» **AIM OF THE EXERCISE**: Write out exactly, with both ends included, the lines that run from the line containing "The width and height of the screenshot is (585, 392)." to the end of the entries. Pictures are not part of the answer.

- - -

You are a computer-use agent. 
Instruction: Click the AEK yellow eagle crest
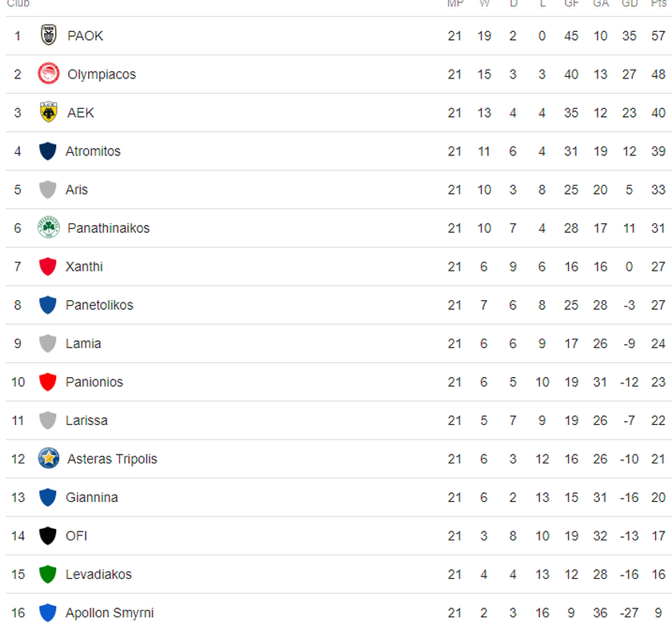[x=48, y=112]
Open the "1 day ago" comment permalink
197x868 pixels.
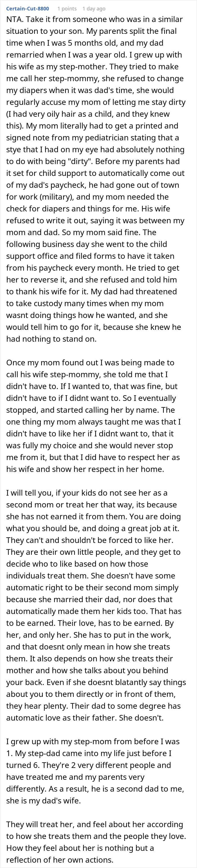tap(94, 8)
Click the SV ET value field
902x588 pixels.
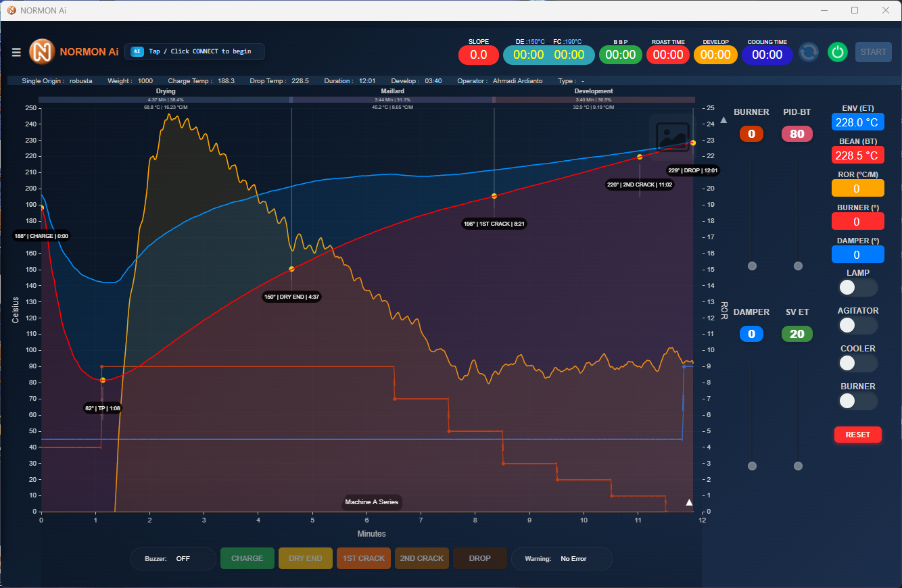click(x=797, y=334)
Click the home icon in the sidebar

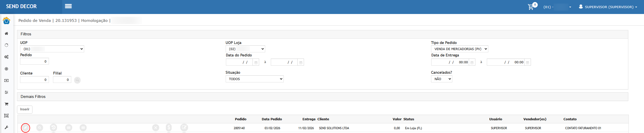click(7, 34)
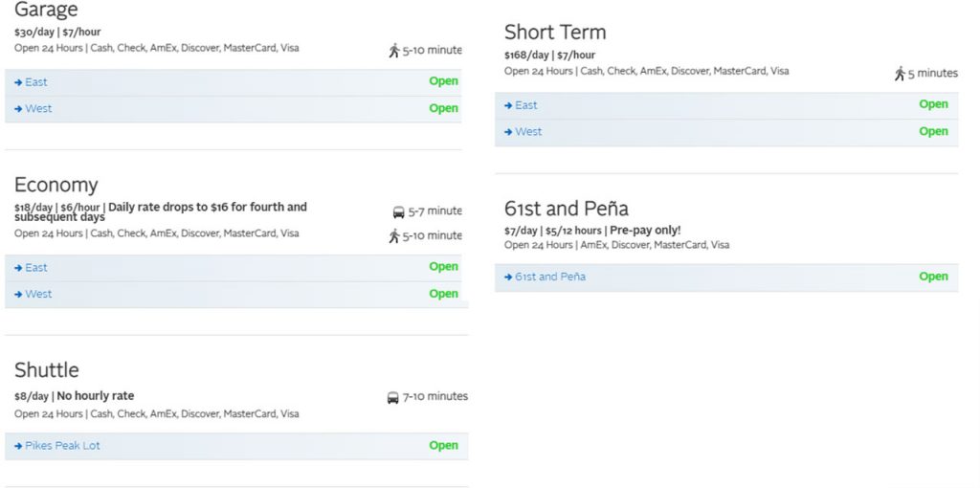Click the Short Term section heading

(555, 33)
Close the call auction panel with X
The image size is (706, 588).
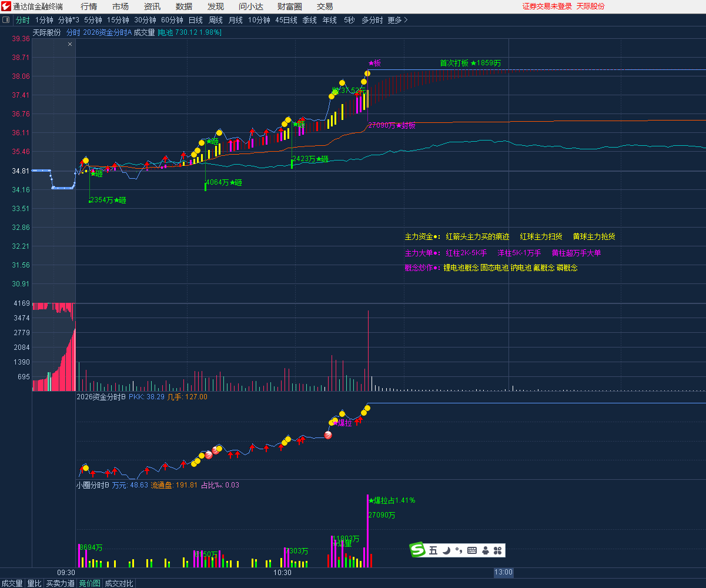click(x=70, y=44)
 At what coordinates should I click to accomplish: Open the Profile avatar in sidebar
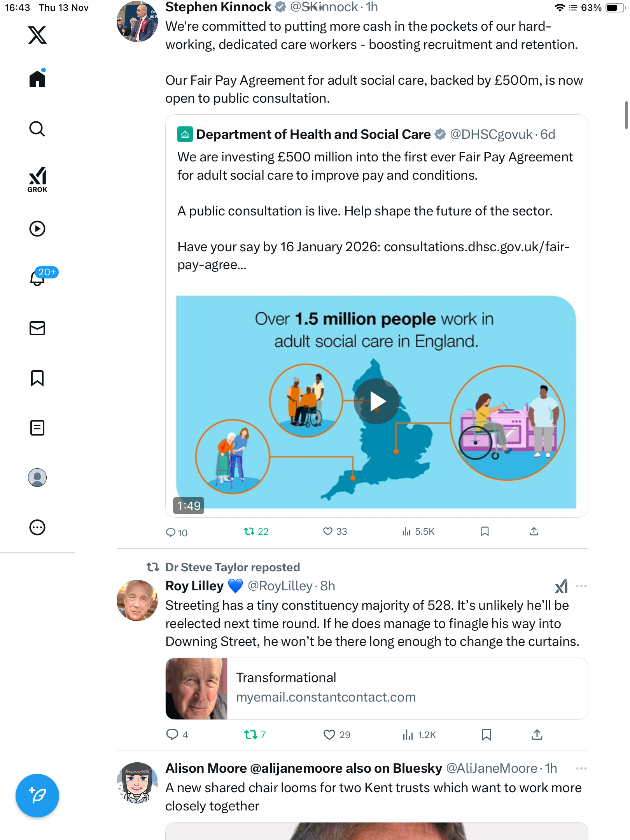[37, 478]
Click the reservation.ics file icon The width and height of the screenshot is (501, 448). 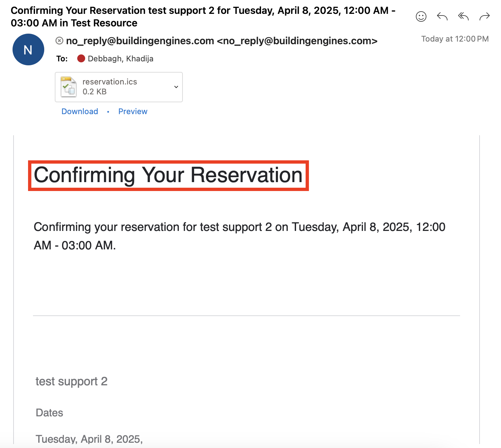(x=69, y=87)
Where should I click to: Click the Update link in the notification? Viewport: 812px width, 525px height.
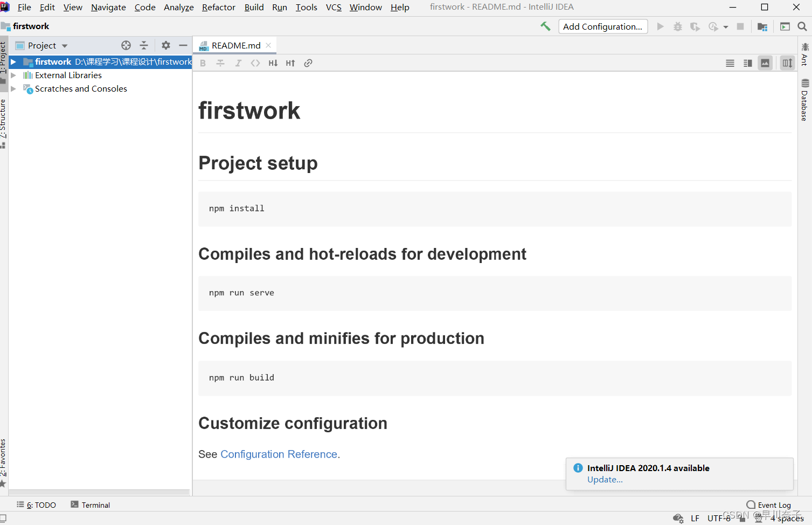605,480
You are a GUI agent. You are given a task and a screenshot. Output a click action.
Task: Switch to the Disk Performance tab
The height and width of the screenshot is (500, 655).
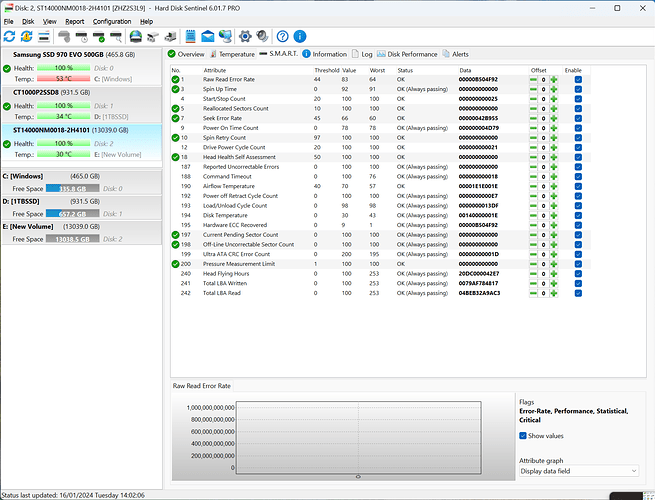pyautogui.click(x=411, y=54)
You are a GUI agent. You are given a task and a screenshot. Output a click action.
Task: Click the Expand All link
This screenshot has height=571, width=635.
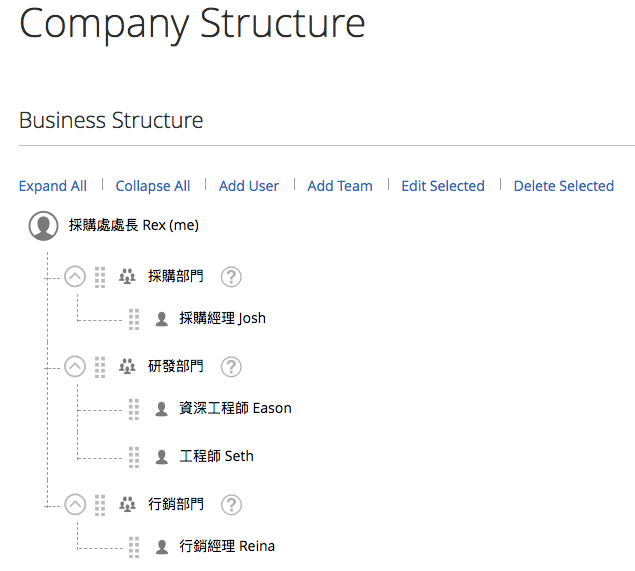53,186
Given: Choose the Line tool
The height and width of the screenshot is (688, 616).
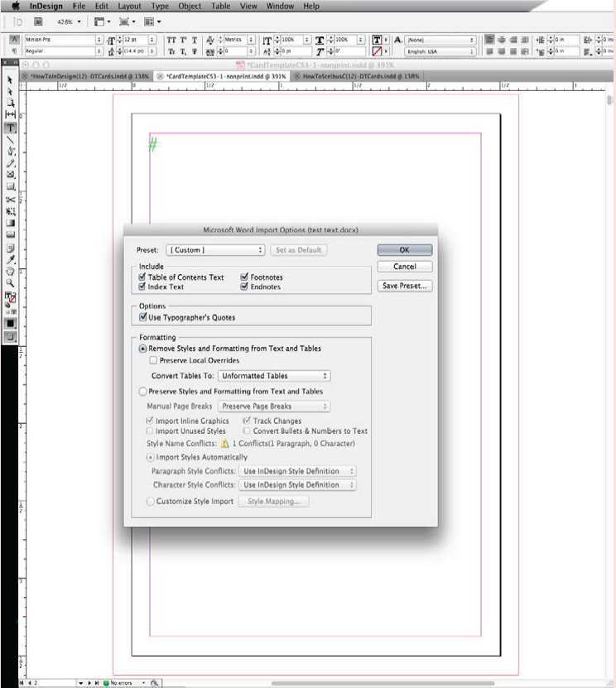Looking at the screenshot, I should pyautogui.click(x=11, y=140).
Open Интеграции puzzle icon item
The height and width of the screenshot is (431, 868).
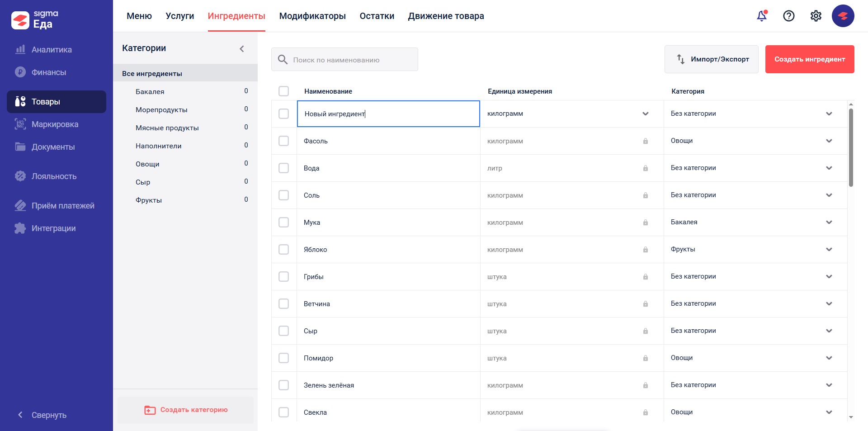coord(53,228)
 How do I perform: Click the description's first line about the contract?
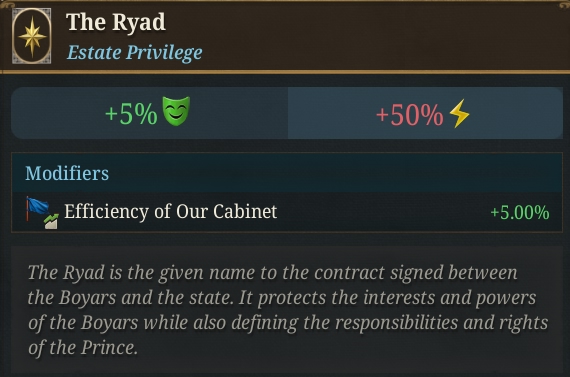click(x=273, y=273)
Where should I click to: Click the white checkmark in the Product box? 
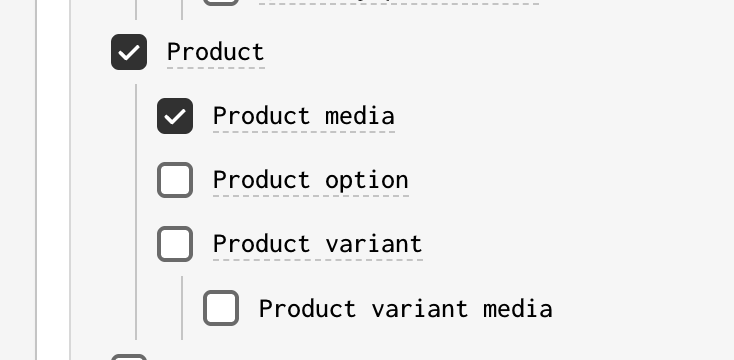coord(129,52)
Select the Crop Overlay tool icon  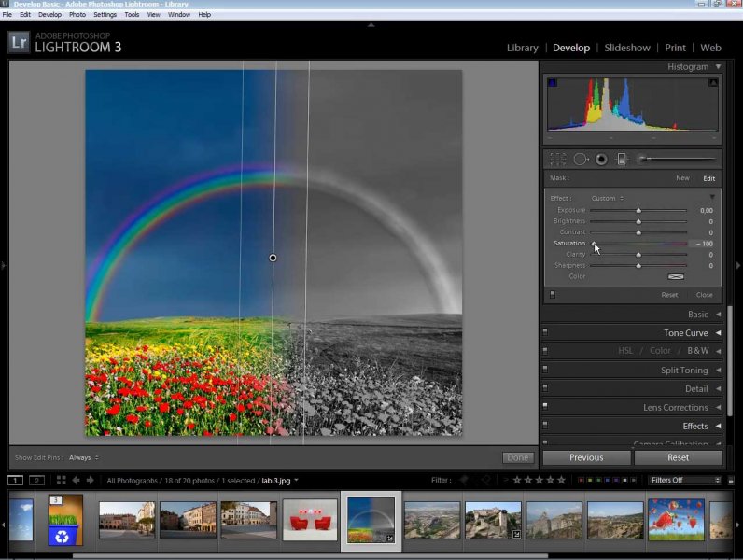click(557, 160)
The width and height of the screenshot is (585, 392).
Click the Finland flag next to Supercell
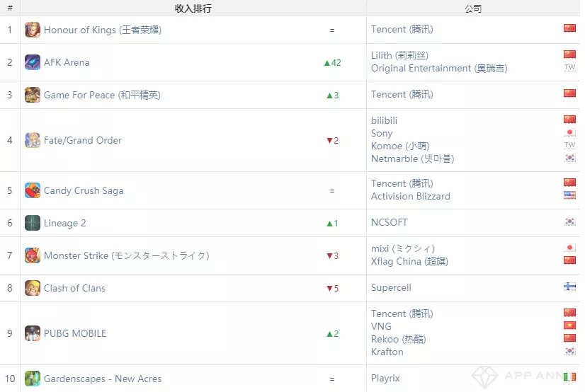coord(569,287)
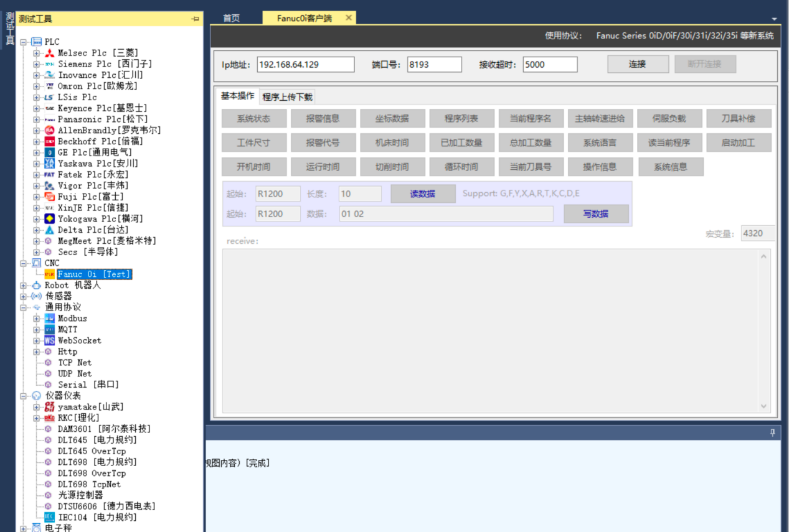The width and height of the screenshot is (789, 532).
Task: Click the Delta Plc triangle icon
Action: (x=49, y=230)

- - -

» **TASK OUTPUT**:
The width and height of the screenshot is (585, 392).
Click the Finland flag next to Supercell
coord(569,287)
The width and height of the screenshot is (789, 532).
Task: Click the Delta Plc triangle icon
Action: (x=49, y=230)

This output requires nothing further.